We are struck by a pandemic. In such a crisis, scientists and regulatory authorities have to be innovative and find faster ways of assessment of a vaccine but certainly not at the cost of safety.

Phase-I trials primarily test a vaccine for its safety. Phase-II trials test it for its immunogenicity while additional safety data is also obtained. In phase III, we give vaccines to one group and placebo to another and examine if the number of infections in the group to which placebo was given are significantly higher than the group vaccinated. This number should be significantly higher for us to know that the vaccine is protecting against the possibility of acquisition of the virus.

The regulatory authority must have considered all these points before it approved Covaxin To answer some critical questions, such as if we can wait for the phase-III trial to complete, the regulators have to look at various aspects of the pandemic — how it is impacting on lives, and how promising a particular vaccine candidate seems to be, based on the data available at hand.

Please explain the various stages of vaccine development in the context of Covaxin?

A vaccine is tested first in small animals such as mice, hamsters, and rabbits with a focus on efficacy and particularly potential toxicity. Following encouraging results, vaccines are then tested in larger animals such as rhesus monkeys as certain human diseases are mimicked in them. The vaccine, under scrutiny, is given to one group of animals which is then exposed to the virus, and a second group is exposed to the virus without being administered the vaccine. In the case of Covaxin, we found that the vaccinated animals were able to clear off the infection from their respiratory tract much faster. Histopathology revealed that all their tissues were normal, whereas the animals, who were not vaccinated, the tissue damage following challenge with the virus (SARS-CoV-2) was extensive.

After this, when the ICMR-Bharat Biotech vaccine was moved to phase-I of human trials, to check for its safety in humans. The results, I must tell you, were highly impressive. You know, a vaccine is scrutinized on three critical parameters first is safety, second if it gives rise to adequate immune response (its immunogenicity), and third, how long the immune system memorises the infection (the durability of the vaccine effect).

Is there a provision to approve a vaccine before it completes its phase-III trial?

On March, 19, 2019 (much before the COVID-19 hit the world), a provision was added to the new drugs and clinical trial rules in India to drug approval process. Under this provision, in situations where there is a threat to life or danger of disability due to a disease and where we do not have a better treatment alternative, phase-II clinical trial results, if remarkable, could help in facilitating an accelerated approval of a drug, which is yet undergoing a trial and yet unregistered.

It is being said that Covaxin could be more effective to fight the new mutant coronavirus variant. How?

Post-vaccination immune status of an individual, which would counter the effects of a new mutant of the same virus on its host, is dependent on multiple factors. Although, some of them are yet incompletely understood, the inactivated whole virion used in the development of Covaxin is expected to achieve a wider antigenic presentation to our immune system resulting in a versatile spectrum of immunity.

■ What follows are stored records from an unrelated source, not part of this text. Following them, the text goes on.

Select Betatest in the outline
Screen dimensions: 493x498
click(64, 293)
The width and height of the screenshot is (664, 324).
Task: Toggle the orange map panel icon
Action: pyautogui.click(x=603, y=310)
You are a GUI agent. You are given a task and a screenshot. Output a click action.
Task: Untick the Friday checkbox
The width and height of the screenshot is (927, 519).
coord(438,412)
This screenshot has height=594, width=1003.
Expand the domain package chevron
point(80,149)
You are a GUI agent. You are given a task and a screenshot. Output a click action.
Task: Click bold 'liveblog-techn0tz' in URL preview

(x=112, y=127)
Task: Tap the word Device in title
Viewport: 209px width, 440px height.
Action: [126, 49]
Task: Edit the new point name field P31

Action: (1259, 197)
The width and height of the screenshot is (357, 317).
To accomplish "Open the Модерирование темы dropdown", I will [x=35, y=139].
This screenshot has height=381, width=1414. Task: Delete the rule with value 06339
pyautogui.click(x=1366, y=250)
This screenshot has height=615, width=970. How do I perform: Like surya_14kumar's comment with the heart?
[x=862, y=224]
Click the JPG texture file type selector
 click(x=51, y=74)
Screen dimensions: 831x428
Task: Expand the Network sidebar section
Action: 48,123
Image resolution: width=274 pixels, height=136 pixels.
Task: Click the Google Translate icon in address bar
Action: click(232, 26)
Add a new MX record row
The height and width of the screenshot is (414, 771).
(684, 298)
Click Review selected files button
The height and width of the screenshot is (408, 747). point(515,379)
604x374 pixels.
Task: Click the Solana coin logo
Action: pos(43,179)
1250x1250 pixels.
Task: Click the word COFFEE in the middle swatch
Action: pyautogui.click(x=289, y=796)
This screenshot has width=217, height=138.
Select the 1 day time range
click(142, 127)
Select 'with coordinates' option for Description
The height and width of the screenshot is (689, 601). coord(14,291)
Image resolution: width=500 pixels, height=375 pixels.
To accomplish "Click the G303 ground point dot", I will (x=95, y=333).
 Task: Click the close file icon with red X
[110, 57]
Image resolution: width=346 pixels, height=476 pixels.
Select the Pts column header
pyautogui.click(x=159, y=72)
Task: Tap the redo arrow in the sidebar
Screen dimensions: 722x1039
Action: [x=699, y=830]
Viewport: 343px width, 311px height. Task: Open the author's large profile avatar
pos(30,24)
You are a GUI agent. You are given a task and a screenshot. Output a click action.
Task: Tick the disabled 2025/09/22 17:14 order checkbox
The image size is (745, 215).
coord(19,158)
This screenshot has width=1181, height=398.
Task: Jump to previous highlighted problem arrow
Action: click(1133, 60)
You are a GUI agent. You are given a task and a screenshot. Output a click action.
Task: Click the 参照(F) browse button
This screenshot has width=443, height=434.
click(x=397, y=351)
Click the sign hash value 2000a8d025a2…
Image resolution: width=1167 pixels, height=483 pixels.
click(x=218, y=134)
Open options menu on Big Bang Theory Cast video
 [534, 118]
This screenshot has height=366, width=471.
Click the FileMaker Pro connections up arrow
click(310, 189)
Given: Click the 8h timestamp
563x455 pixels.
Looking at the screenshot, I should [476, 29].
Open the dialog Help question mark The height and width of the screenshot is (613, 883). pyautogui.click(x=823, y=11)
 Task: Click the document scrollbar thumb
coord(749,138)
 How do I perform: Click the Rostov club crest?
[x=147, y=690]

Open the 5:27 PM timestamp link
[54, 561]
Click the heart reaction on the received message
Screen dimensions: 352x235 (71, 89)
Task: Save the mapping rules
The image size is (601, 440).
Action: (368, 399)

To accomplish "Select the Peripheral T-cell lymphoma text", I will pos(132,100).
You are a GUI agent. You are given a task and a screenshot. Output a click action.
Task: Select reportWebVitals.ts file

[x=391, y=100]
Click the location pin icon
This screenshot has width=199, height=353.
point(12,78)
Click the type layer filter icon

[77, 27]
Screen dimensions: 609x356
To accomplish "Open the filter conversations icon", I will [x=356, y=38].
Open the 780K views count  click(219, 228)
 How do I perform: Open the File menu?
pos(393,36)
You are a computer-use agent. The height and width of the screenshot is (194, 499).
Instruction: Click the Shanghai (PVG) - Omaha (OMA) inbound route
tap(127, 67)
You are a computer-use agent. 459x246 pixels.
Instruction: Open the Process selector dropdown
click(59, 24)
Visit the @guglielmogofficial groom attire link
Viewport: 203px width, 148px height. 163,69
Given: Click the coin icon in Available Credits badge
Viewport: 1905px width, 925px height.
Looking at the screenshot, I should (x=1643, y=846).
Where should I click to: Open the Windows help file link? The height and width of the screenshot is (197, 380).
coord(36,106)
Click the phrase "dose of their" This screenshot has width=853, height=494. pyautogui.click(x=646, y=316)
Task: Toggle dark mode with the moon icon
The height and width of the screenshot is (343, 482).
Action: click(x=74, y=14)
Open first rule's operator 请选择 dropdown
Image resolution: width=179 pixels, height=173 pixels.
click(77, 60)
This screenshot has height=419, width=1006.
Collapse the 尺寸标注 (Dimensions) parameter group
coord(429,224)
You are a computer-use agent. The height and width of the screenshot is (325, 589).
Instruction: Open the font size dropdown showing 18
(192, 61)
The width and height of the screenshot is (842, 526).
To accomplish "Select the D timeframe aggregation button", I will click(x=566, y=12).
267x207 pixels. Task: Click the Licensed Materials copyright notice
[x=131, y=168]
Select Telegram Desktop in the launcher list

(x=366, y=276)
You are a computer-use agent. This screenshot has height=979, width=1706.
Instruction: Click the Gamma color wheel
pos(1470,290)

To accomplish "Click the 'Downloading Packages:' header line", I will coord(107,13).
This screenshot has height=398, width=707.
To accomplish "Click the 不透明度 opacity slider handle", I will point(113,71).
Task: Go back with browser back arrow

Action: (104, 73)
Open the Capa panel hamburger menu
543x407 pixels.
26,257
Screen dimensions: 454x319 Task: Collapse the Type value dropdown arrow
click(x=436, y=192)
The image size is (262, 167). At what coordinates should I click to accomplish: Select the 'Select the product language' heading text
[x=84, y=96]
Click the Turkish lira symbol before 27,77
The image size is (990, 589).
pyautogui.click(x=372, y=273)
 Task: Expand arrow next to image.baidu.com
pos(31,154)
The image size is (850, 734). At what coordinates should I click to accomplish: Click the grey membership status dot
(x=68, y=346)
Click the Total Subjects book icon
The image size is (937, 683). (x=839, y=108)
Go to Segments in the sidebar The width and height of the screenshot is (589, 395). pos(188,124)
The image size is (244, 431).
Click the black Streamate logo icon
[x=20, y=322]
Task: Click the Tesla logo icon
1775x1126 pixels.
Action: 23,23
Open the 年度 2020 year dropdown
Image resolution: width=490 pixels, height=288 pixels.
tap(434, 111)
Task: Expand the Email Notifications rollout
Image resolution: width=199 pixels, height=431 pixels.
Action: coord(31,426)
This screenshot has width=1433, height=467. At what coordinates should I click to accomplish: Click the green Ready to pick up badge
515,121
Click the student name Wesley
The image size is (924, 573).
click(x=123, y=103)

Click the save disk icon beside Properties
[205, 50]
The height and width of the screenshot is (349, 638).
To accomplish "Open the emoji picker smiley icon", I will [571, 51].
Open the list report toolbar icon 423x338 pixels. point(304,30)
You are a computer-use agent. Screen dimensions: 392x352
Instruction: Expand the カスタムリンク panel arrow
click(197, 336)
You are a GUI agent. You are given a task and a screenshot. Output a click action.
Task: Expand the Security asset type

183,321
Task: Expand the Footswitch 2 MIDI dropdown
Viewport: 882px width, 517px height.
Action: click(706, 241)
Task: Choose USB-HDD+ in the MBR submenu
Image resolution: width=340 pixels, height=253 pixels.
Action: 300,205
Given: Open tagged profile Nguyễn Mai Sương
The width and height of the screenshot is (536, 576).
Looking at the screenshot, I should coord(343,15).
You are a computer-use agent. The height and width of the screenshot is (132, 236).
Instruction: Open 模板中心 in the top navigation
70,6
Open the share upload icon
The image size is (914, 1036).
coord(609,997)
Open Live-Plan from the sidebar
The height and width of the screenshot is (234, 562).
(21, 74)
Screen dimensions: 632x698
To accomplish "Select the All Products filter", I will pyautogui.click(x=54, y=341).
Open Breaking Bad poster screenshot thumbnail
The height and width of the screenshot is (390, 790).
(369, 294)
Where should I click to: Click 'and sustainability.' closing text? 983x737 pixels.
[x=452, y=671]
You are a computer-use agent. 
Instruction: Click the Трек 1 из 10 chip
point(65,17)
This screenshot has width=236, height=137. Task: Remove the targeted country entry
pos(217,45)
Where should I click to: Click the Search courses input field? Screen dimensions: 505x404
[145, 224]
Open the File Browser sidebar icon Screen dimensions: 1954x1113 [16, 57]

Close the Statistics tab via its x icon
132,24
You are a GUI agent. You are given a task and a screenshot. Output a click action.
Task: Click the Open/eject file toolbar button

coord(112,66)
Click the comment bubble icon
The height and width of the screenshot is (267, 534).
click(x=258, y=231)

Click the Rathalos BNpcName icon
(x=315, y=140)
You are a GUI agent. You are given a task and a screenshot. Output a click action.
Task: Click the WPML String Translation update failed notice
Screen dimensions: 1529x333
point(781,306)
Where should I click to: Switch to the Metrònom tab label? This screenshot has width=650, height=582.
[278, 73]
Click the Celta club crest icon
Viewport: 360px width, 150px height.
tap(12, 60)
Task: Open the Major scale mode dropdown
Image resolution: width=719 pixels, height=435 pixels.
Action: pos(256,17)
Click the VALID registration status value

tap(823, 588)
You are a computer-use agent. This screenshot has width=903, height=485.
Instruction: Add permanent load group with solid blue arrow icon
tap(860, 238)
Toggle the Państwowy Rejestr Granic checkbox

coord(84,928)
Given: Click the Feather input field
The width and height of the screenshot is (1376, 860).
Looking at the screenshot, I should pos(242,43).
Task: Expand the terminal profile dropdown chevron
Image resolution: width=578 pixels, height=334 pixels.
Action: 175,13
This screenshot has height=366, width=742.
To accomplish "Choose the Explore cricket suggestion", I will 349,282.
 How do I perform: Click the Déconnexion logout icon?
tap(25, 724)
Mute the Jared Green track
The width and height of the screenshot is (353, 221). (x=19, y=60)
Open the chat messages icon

Worth noting in this regard is that whole inactivated virus induced immune response, in some experiments, have fared better compared to the subunit vaccines in case of influenza. Whether a similar phenomenon would hold true at population level for COVID-19, needs to be examined over the coming years. In the meantime, well-designed laboratory experiments could throw some light in this regard.

It will not be inappropriate to mention here that some of the viruses, such as influenza, have evolved mechanisms to evade recognition by immune memory. Slight change in viral structural proteins, known as drifts, is one of these mechanisms, which cause local epidemics by avoiding recognition of the progeny virus by the poorly efficient immune system. On the other hand, when the influenza virus replaces one of its genes with a new one — a major change indeed — that is called shift and such radically different influenza viruses, sweeping through the world, are capable of causing pandemics.